It’s fitting that we bring the curtain down on Sundance in Salt Lake City with Sundance darling Gregg Araki back in the lineup. He arrives in 2026 much as he did in 1992: unapologetic, horny, deeply in love with cinema, and clad in a black T-shirt. Araki’s eleventh—and final—Utah installment starts with a bang and ends with a (sexual) whimper. I Want Your Sex follows the tragically comedic love story of Elliot (Cooper Hoffman), a sexually inexperienced Gen Z poster boy and kinky pop artist Erika Tracy (Olivia Wilde).
Araki uses Elliot as a conduit to explore the perverted nature of being human, inviting us to peer into our animalistic, kinky desire without shame or embarrassment. He satirizes sex the same way he skewers the contemporary art world. “Contemporary art is a scam, you know that, right?” Erika tells Elliot as they stare at a $20,000 painting of the word Fuck she’s just purchased. In Araki’s candy-colored universe, art is fun, art is sex, and sex is joy—absurd, transactional, and sincere all at once.


With bright red lips and dipped in latex, Olivia Wilde perfectly embodies the camp excess of Erika Tracy, our dominatrix, guiding Elliot down a rabbit hole of sexual depravity. She’s confrontational and overconfident in her perverseness —a walking provocation designed to unsettle and entice Elliot. But the relationship wouldn’t work without Cooper Hoffman matching her energy beat for beat. Hoffman grounds the chaos with a performance that’s eager yet unsure, aroused yet terrified. Together, they create something that’s obsessive, carnal, and laugh-out-loud uncomfortable. That discomfort is the point.
Araki uses Erika’s brashness to bemoan Gen Z’s fear of intimacy and vulnerability— our so-called era of “retro sex negativity.” Erika taunts, “You’re all dying to fuck but you’re too chickenshit to admit it.”, a reminder to us that desire is messy, embarrassing, and often humiliating—but you can’t truly experience life, or intimacy, without being willing to squirm a little first.

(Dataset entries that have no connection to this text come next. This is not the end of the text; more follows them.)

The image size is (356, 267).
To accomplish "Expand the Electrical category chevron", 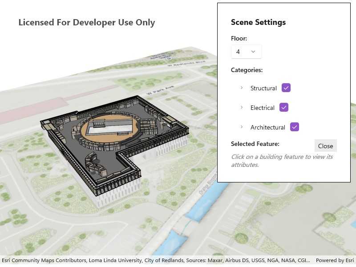I will pyautogui.click(x=242, y=107).
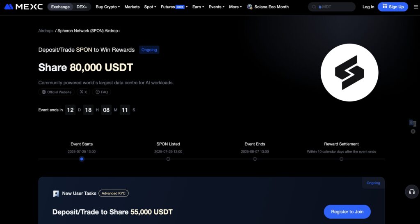Click the Sign Up button

pos(393,7)
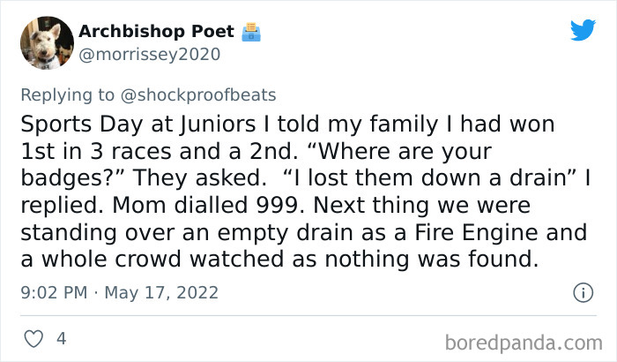This screenshot has height=362, width=617.
Task: Open Archbishop Poet's profile name
Action: (156, 32)
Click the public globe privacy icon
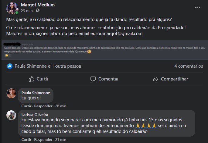The image size is (208, 143). tap(38, 11)
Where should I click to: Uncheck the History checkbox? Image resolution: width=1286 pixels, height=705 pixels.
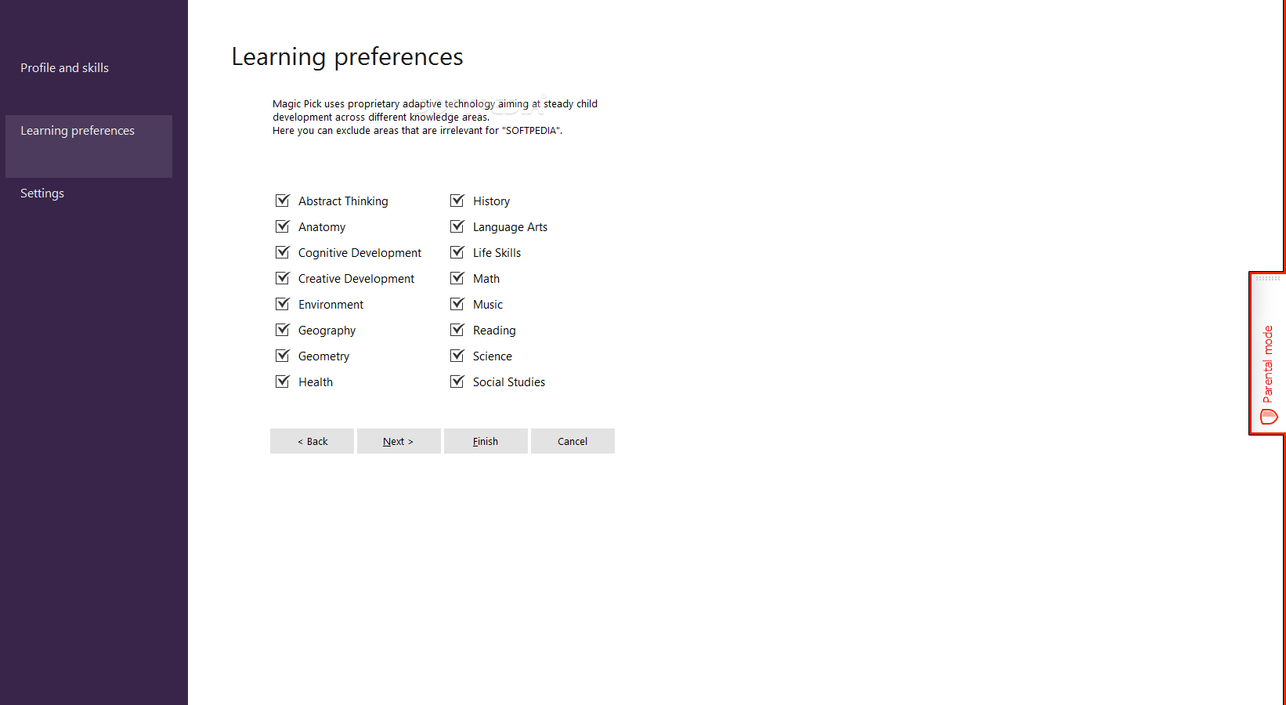457,201
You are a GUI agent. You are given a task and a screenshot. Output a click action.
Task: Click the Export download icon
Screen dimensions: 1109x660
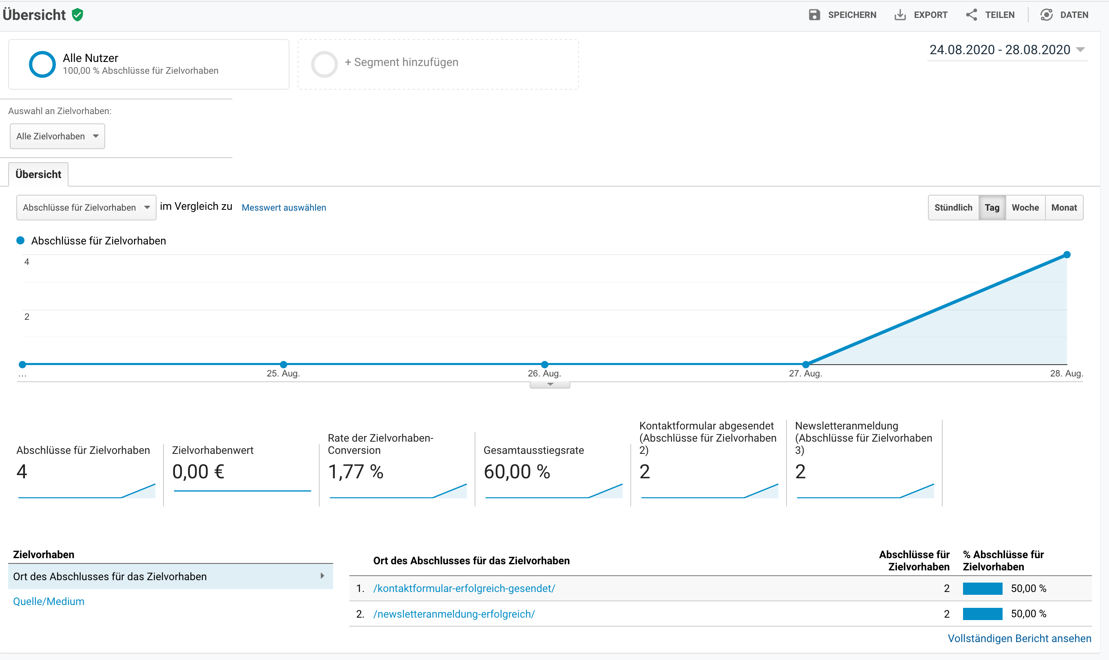tap(900, 15)
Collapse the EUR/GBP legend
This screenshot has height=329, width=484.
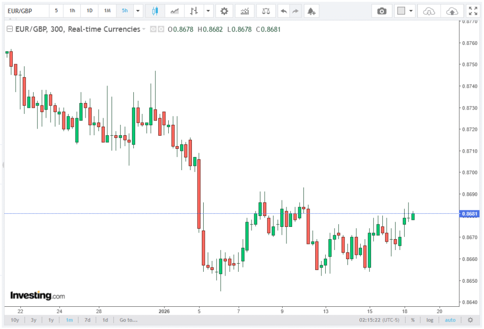tap(9, 29)
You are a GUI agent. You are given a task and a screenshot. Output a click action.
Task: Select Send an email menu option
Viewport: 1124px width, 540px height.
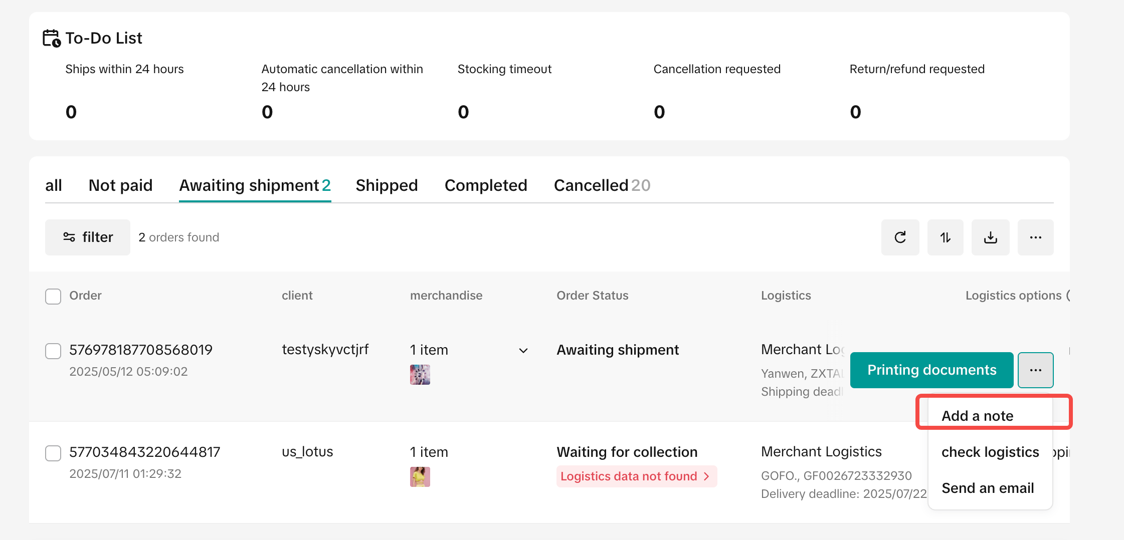point(988,488)
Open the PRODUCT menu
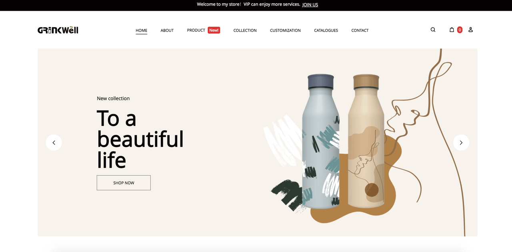512x252 pixels. (196, 30)
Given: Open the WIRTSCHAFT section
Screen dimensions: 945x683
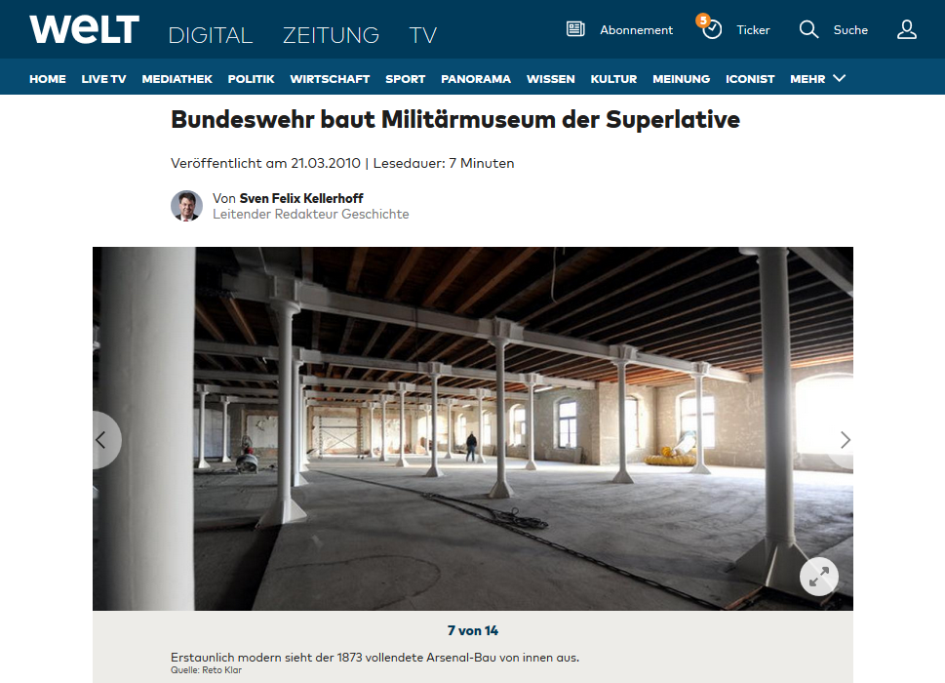Looking at the screenshot, I should click(330, 79).
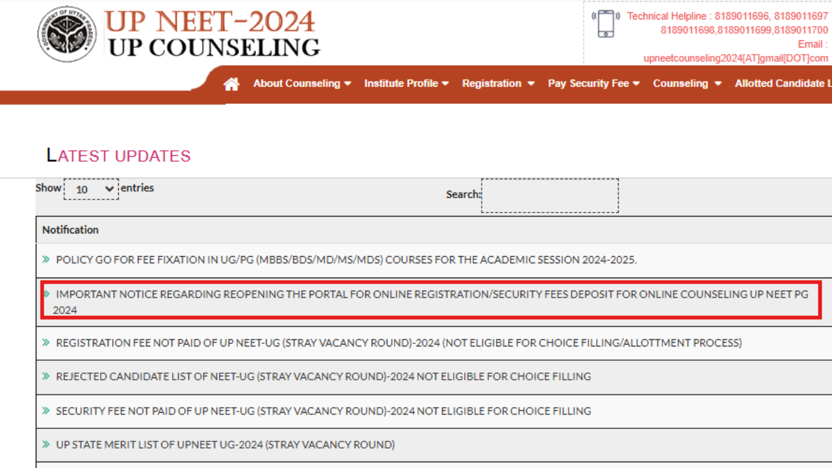Click green arrow beside REJECTED CANDIDATE LIST notice
The height and width of the screenshot is (468, 832).
(46, 376)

Araki described I Want Your Sex as a family-friendly raunchy film—an accurate assessment, considering the BDSM rarely ventures beyond giant neon dildos and kitschy pet play. Ultimately, the film is less an exploration of sexuality than a celebration: of art, of sex, and of the messy space where eroticism ends and performance begins. It’s theatrical desire—sex as costume, joke, and confession.

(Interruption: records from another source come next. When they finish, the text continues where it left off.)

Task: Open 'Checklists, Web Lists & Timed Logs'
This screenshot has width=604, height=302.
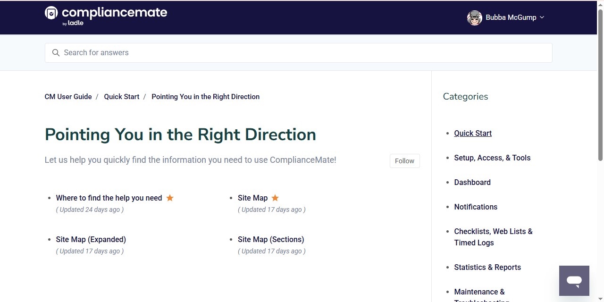Action: [x=493, y=237]
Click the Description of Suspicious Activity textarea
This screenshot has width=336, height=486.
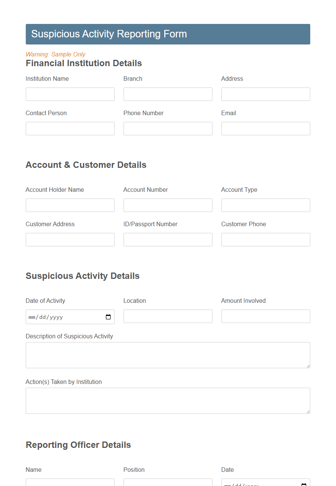click(168, 354)
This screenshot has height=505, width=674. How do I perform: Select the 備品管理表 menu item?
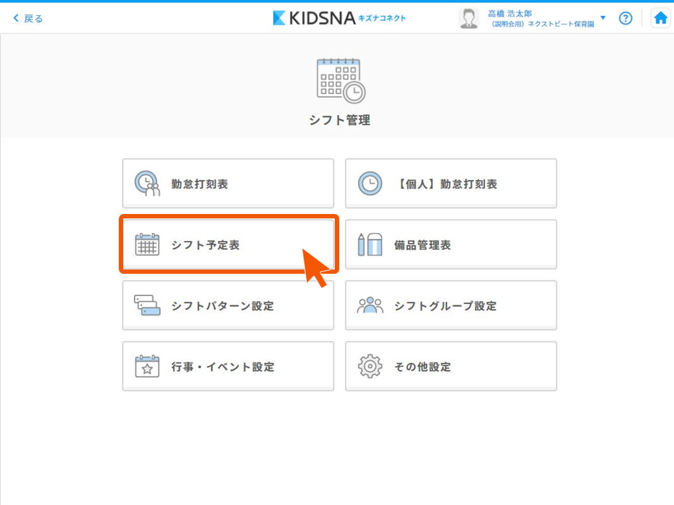click(450, 245)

Knowing it took Araki ten years to complete the film, you can feel the love carved into every maximalist frame, every gaudy color choice, every perfectly timed beat of humorous discomfort. There’s joy here—real joy—not just on screen, but reflected back from the audience. I heard it in the laughter racing through the theater, that collective recognition of something naughty, ridiculous, and oddly tender. This is a punchy, tongue-in-cheek fantasia where art fucks sex, sex fucks art, and we all end up laughing together.